**TASK STATEMENT:** Exactly as written, transcribe the lines that run from the one containing "Click the Smart" to the end of the records below.

Stored data entries

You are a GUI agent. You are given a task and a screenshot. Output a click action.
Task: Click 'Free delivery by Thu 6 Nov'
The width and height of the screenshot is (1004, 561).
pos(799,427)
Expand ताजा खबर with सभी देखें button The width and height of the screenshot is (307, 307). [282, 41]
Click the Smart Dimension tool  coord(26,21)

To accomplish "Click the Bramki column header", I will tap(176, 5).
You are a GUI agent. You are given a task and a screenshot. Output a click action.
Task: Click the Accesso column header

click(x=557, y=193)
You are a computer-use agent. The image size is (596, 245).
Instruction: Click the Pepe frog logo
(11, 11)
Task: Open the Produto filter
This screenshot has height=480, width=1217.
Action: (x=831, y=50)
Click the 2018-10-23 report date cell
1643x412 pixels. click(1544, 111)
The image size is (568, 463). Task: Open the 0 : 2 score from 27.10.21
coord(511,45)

**EXERCISE ANSWER:**
Click the Smart Dimension tool  coord(26,21)

To accomplish "Click the Bramki column header", I will tap(176, 5).
You are a GUI agent. You are given a task and a screenshot. Output a click action.
Task: Click the Accesso column header

click(x=557, y=193)
You are a computer-use agent. The image size is (596, 245).
Instruction: Click the Pepe frog logo
(11, 11)
Task: Open the Produto filter
This screenshot has height=480, width=1217.
Action: (x=831, y=50)
Click the 2018-10-23 report date cell
1643x412 pixels. click(1544, 111)
The image size is (568, 463). Task: Open the 0 : 2 score from 27.10.21
coord(511,45)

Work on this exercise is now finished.